She failed, again and again. Frustration gripped her, mixed with a nervous excitement. She was at the threshold of a new world, a world of perceptions and manipulations far subtler than simply moving objects. Sensing weakness in rock to predict a collapse. Perceiving a creature’s intention before it attacked. Influencing heat, electricity, perhaps even the currents of vital energy... as she had done intuitively to heal Inès.

Each attempt drained her a little more. Sweat beaded on her forehead, and her hands trembled. Maggie watched her from the corner of her eye, her gaze impassive but heavy with unspoken concern. She saw the price of these exercises.

They resumed their march, slower, more heavily than ever. The tunnel sloped gently downward, the air growing colder, more humid. The silence was broken only by the sound of their footsteps and the ragged breath of the wounded.

Suddenly, Elisa stopped, one hand raised.

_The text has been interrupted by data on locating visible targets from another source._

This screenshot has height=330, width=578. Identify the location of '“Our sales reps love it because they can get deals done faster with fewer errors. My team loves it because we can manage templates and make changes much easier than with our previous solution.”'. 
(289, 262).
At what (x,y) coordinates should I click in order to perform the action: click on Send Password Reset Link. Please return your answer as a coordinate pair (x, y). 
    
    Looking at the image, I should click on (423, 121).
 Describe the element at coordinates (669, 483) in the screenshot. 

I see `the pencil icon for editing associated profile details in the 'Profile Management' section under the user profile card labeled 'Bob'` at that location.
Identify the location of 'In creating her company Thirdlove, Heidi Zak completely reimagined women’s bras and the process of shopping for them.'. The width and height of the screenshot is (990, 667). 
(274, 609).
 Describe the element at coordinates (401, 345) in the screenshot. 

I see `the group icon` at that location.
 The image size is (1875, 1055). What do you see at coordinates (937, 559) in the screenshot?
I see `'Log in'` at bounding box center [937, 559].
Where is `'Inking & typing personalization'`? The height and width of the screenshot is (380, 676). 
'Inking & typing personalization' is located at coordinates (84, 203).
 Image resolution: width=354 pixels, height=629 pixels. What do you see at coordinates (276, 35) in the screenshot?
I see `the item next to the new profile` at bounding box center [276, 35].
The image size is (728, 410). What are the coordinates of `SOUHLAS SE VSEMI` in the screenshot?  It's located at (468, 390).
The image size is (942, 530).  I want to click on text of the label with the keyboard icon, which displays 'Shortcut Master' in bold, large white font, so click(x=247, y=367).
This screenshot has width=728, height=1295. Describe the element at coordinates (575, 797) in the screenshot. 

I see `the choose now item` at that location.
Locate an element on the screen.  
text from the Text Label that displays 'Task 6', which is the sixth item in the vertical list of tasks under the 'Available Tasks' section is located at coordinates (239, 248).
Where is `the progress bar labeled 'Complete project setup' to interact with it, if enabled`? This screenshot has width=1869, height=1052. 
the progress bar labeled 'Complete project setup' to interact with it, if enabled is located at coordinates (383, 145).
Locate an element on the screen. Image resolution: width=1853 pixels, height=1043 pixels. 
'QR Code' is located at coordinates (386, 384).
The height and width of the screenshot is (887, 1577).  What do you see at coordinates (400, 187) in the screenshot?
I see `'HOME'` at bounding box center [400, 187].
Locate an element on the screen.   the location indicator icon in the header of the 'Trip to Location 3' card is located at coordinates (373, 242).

Her lead spheres vibrated, emitting a sharp hum.

"Stop," she whispered.

Everyone froze. Even Zirel held his breath.

"What is it?" growled Maggie, her halberd already in position.

Elisa closed her eyes, her face tense with the effort of concentration.

"I don’t think it’s a creature..." she murmured. "But the rock. It’s... weeping."

She opened her eyes, her golden gaze filled with a new kind of terror, not facing a monster, but facing the unknown of her own power.

"There’s a immense void behind this wall. And something... something cold and sinister sleeping within it. We must turn back."

---

Zirel was the first to break the heavy silence. A dry snicker, devoid of any real amusement, rumbled in his throat.

"The rock *weeps*?" he sneered, his sharp eyes scanning the smooth, apparently solid wall. "Perhaps you pushed a bit too hard in your little exercises, Elisa. Sounds like the ravings of a feverish mind." He made to move forward, throwing a glance at Maggie. "It’s probably just another tunnel. A natural chimney. The wind makes strange noises, that’s all."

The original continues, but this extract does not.